* _EXERCISE DESCRIPTION_
When you reach the line with "Extensions Firefox (549, 507)" in the data below, begin printing lines exactly, and stop once the line with "GIMP (528, 526)" has been printed.

Stored items
::::
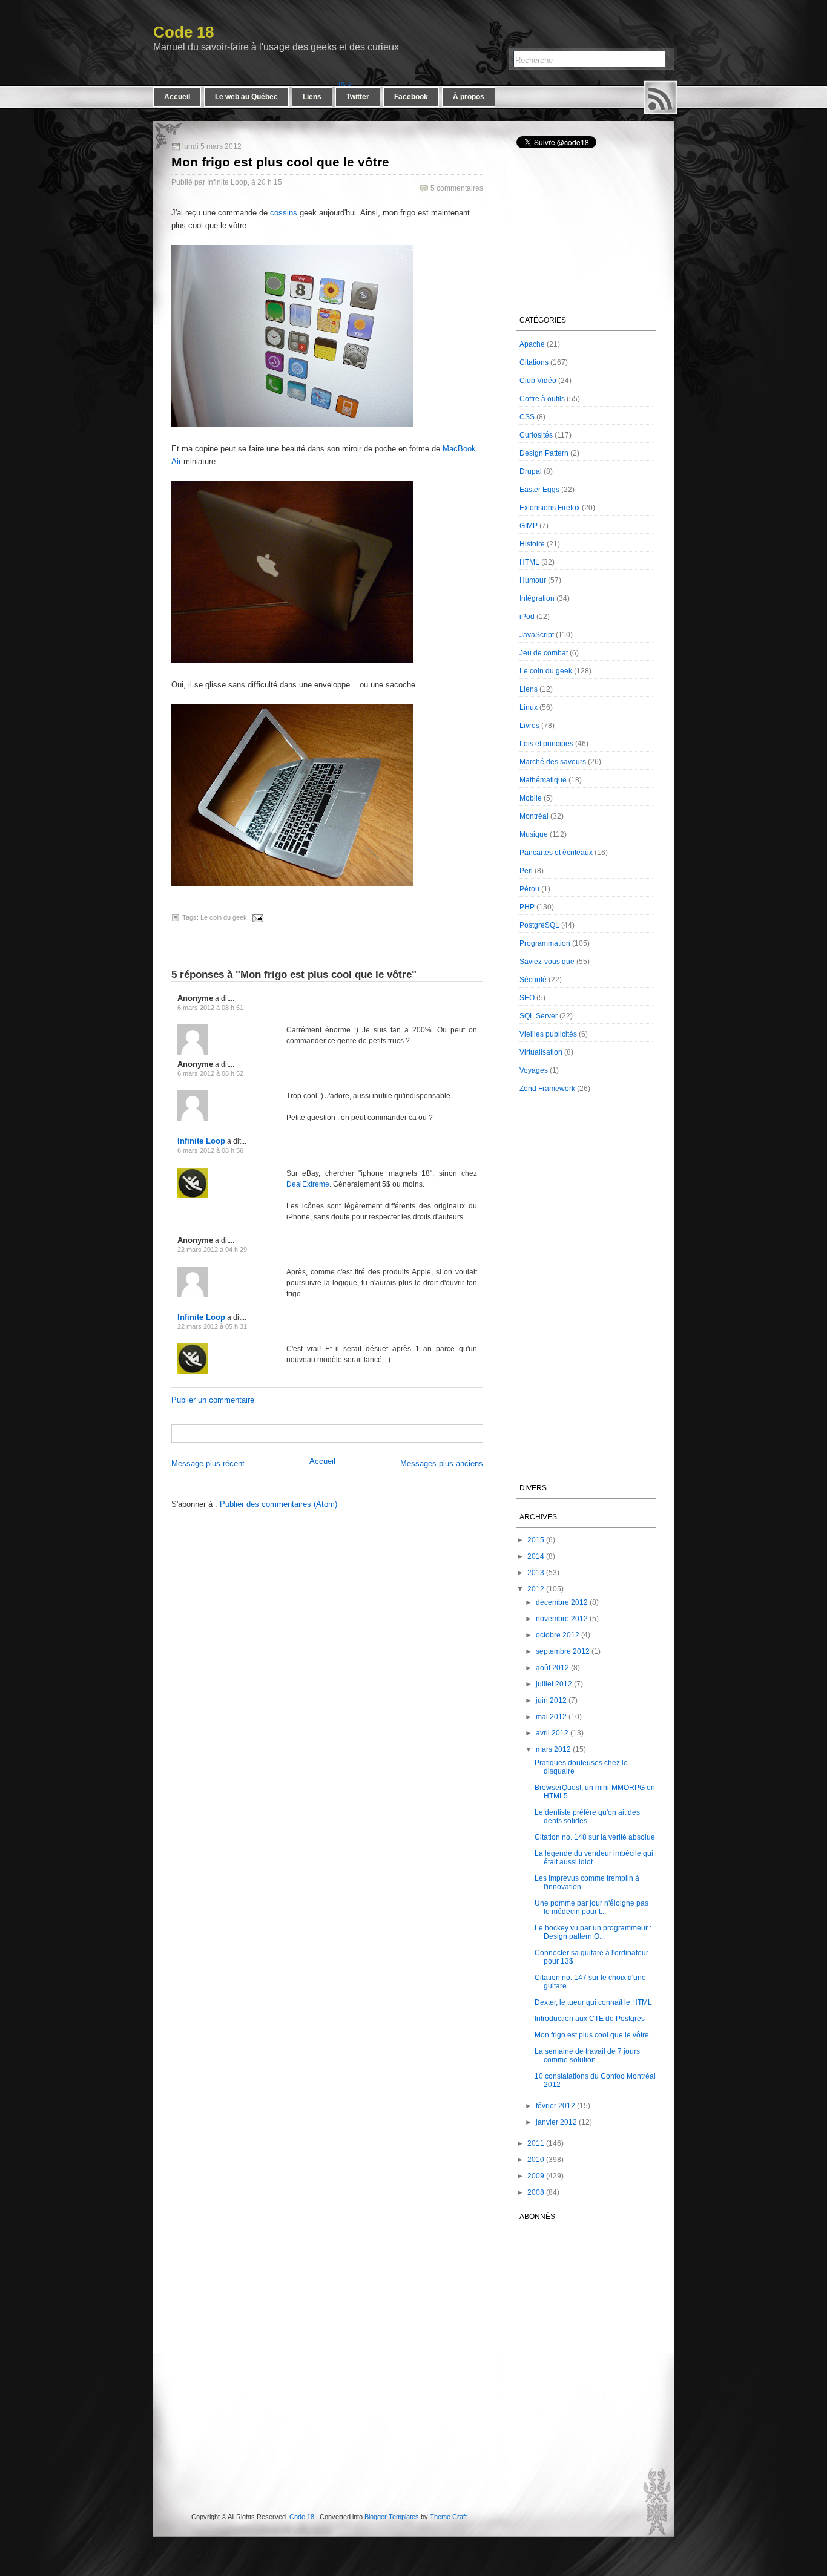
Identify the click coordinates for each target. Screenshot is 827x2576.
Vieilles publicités (548, 1034)
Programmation (544, 943)
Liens (312, 97)
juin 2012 (551, 1700)
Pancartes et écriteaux (556, 852)
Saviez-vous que (547, 961)
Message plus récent (208, 1463)
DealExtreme (307, 1184)
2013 (535, 1572)
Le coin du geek (223, 917)
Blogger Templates (391, 2516)
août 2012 (552, 1667)
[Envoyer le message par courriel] (256, 917)
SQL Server (538, 1016)
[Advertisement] (313, 1432)
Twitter (357, 97)
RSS (660, 97)
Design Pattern (543, 453)
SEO (527, 998)
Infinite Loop (201, 1140)
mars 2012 (553, 1749)
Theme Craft (448, 2516)
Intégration (537, 598)
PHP (527, 907)
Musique (533, 834)
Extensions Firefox (549, 507)
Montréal (534, 816)
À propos (468, 97)
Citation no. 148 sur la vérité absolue (595, 1837)
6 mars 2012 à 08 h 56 (210, 1150)
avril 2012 (552, 1733)
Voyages (533, 1070)
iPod (527, 616)
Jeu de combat (543, 653)
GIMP (528, 526)
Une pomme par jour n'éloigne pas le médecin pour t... (591, 1907)
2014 (535, 1556)
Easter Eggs (539, 489)
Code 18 (183, 32)
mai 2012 (551, 1716)
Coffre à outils (542, 399)
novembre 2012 (562, 1618)
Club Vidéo (537, 380)
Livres (529, 725)
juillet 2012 (554, 1684)
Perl (526, 871)
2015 (535, 1540)
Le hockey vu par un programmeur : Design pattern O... (593, 1932)
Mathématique (543, 780)
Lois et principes (546, 743)
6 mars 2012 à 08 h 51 (210, 1007)
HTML (529, 562)
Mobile (530, 798)
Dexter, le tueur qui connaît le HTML (593, 2002)
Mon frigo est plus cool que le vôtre (280, 162)
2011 (535, 2143)
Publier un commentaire (212, 1399)
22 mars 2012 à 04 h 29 (212, 1249)
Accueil (177, 97)
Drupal (530, 471)
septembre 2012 (563, 1651)
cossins (283, 212)
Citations (534, 362)
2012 (535, 1589)
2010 (535, 2159)
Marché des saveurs (552, 762)
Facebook (411, 97)
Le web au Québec (246, 97)
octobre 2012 (557, 1635)
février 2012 (555, 2106)
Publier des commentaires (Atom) (278, 1504)
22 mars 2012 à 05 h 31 (212, 1326)
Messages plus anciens (441, 1463)
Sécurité (533, 979)
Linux (528, 707)
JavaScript (536, 635)
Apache (532, 344)
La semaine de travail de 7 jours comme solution (587, 2055)
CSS (527, 417)
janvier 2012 (556, 2122)
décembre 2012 (562, 1602)
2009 (535, 2176)
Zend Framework (547, 1088)
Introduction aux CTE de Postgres (590, 2018)
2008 (535, 2192)
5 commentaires (456, 188)
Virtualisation (540, 1052)
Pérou (529, 889)
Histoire (532, 544)
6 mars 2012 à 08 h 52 (210, 1073)
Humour (532, 580)
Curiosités (536, 435)
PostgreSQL (539, 925)
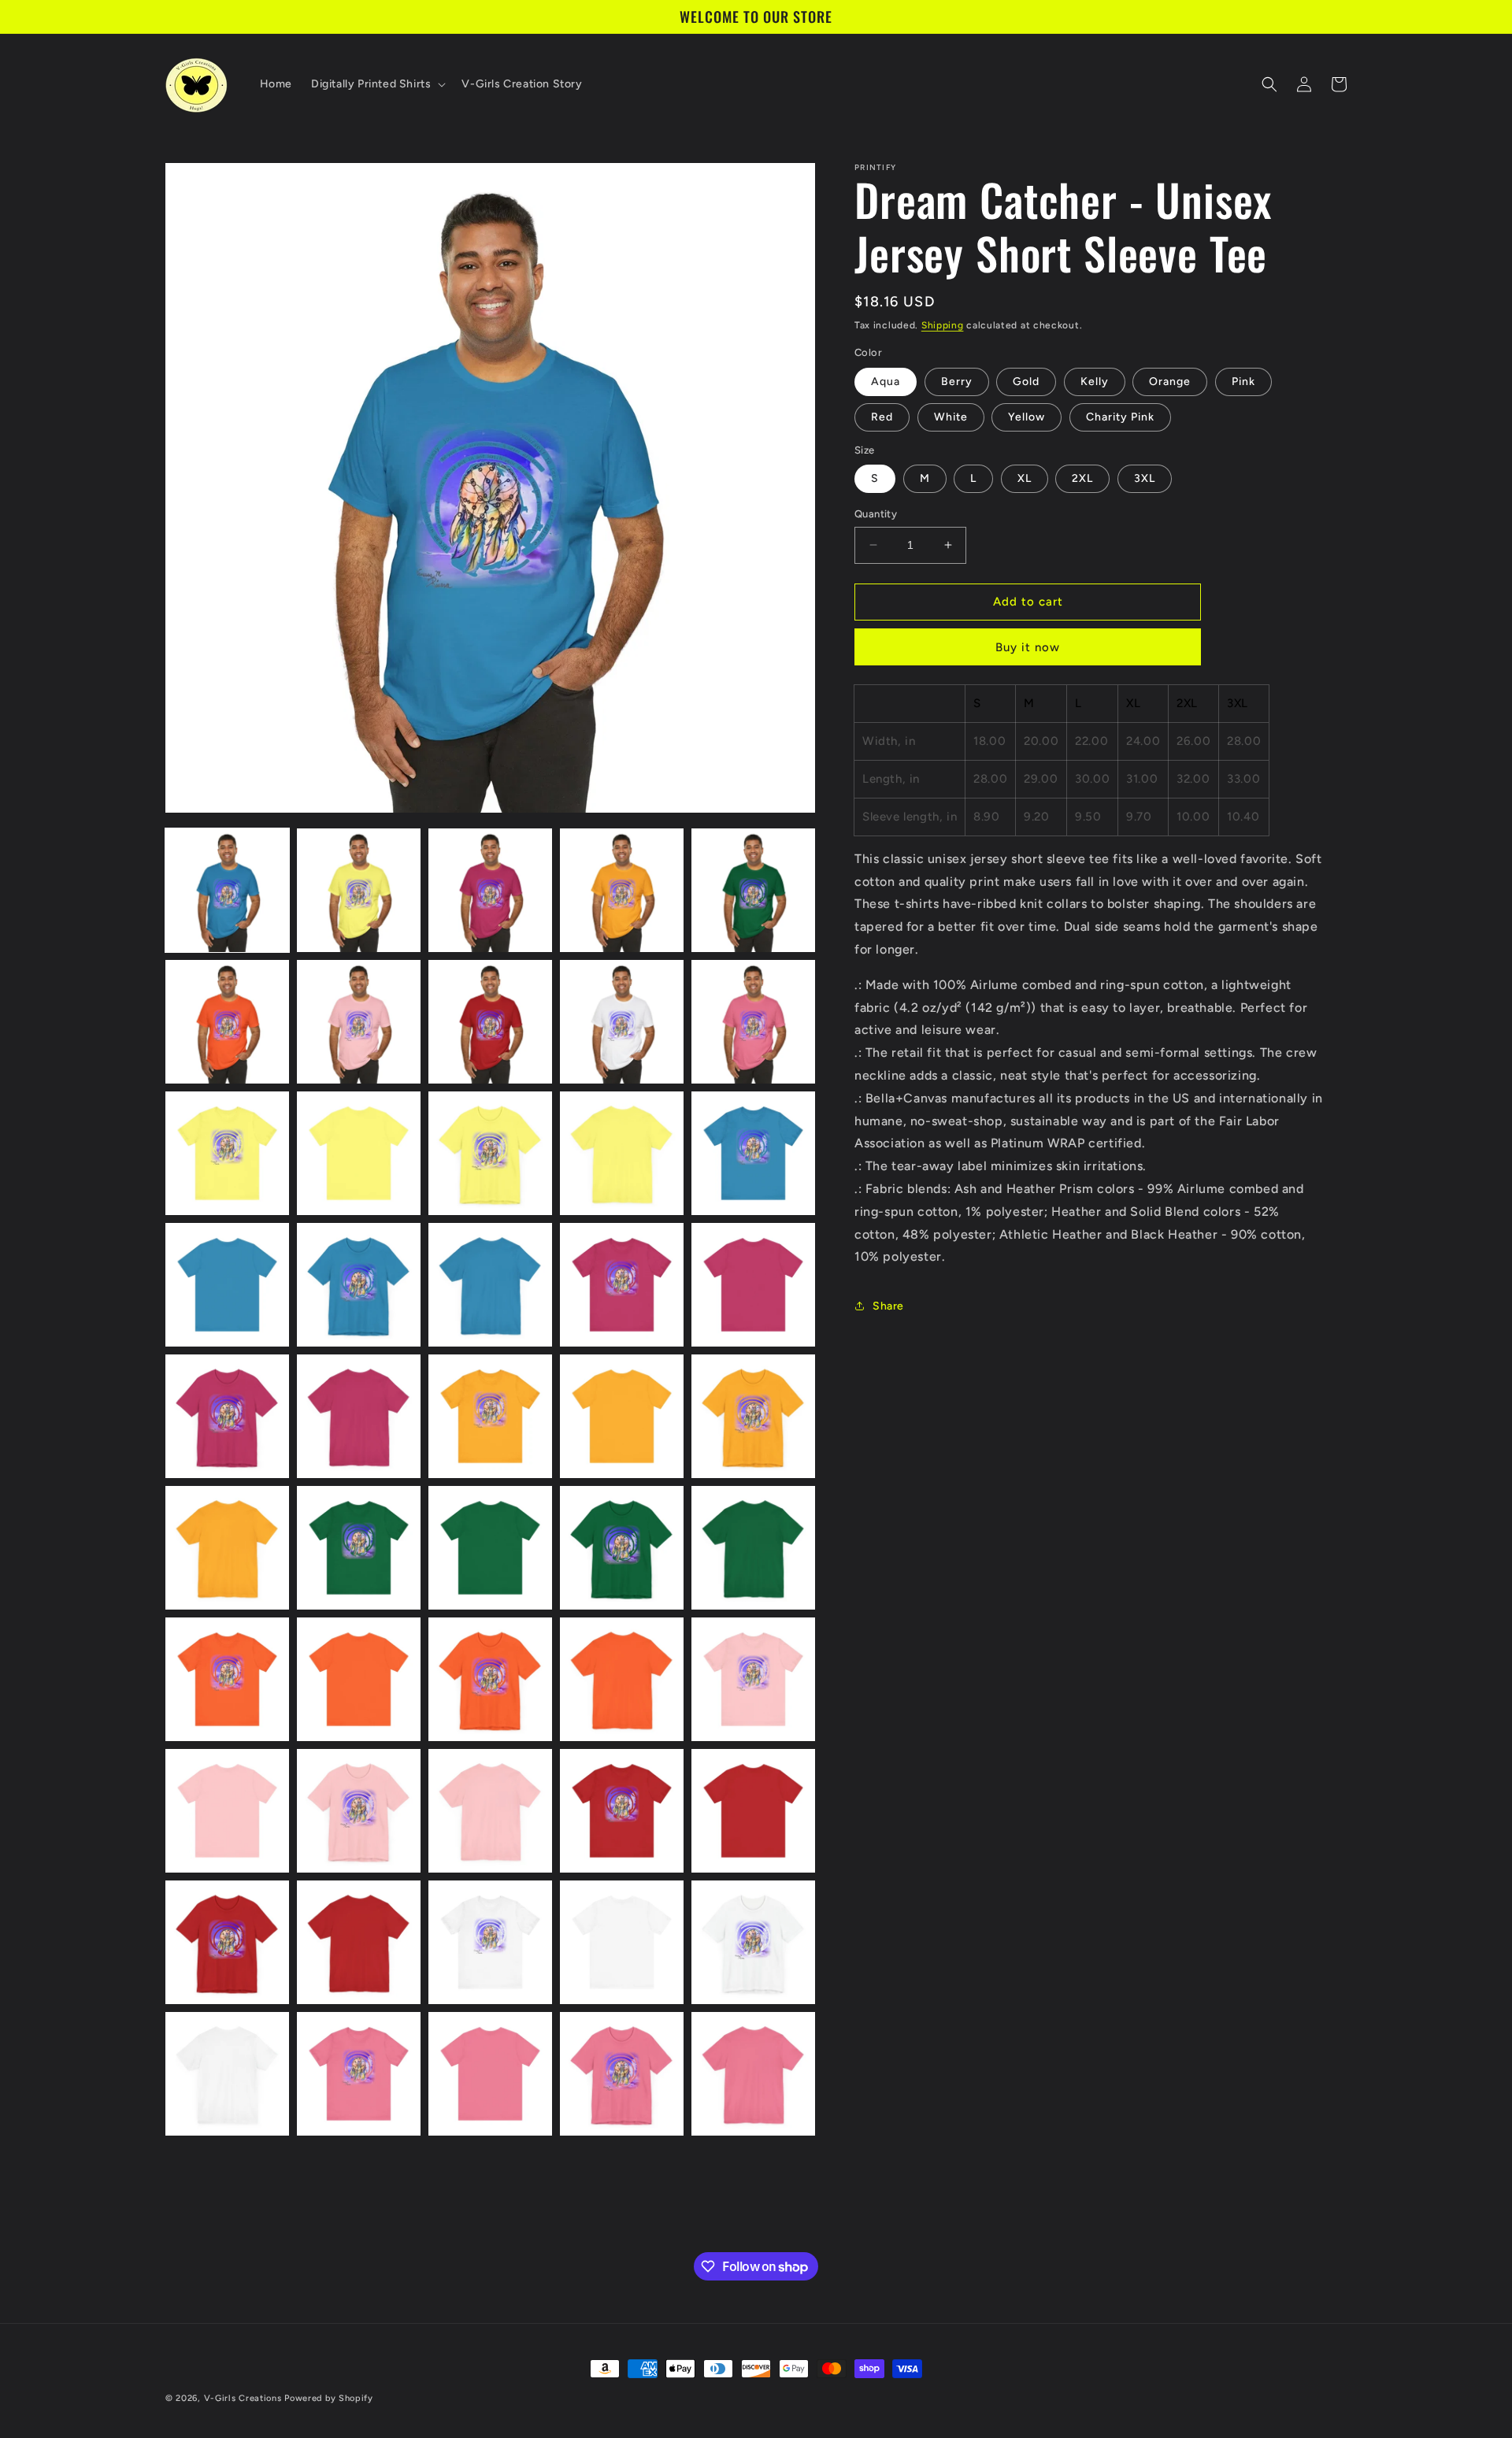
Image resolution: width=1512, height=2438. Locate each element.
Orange (1170, 381)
::::
* _ANSWER BOX_
Extensions Firefox (549, 507)
Montréal (534, 816)
À propos (468, 97)
Citation no. 148 sur la vérité absolue (595, 1837)
6 mars 2012 à 08 h 56 (210, 1150)
avril 2012 (552, 1733)
Voyages (533, 1070)
iPod (527, 616)
Jeu de combat (543, 653)
GIMP (528, 526)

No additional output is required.